TASK PROMPT: Count up the lines of the data below that contain the string "arrow", then give only the total.

SUPPLIED RECORDS:
=== Section Start ===
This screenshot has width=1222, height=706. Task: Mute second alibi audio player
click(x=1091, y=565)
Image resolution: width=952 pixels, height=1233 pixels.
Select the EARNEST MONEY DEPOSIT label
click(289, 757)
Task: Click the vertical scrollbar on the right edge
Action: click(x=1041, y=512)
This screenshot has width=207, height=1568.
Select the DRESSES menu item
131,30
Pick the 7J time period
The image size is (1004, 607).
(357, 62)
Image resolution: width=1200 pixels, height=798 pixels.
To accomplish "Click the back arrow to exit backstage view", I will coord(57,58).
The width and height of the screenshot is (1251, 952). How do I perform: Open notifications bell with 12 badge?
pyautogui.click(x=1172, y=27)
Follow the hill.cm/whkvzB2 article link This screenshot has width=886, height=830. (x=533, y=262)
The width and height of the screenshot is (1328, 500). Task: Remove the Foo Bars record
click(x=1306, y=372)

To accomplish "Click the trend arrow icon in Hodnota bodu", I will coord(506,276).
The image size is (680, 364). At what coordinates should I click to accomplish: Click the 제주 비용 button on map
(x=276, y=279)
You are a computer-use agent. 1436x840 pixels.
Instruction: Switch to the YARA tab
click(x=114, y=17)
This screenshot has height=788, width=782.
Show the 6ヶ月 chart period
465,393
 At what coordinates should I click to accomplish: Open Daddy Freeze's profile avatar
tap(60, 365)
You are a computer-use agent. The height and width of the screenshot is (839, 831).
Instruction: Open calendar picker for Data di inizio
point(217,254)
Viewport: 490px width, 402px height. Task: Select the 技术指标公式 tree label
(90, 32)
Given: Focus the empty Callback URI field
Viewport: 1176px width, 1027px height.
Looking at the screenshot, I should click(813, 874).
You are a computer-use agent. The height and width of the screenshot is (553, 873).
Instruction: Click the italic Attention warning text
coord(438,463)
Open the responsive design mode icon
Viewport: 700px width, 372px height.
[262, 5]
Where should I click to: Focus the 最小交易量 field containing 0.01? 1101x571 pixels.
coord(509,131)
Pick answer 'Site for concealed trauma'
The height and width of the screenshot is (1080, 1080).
=== Section End ===
TASK RESPONSE: 2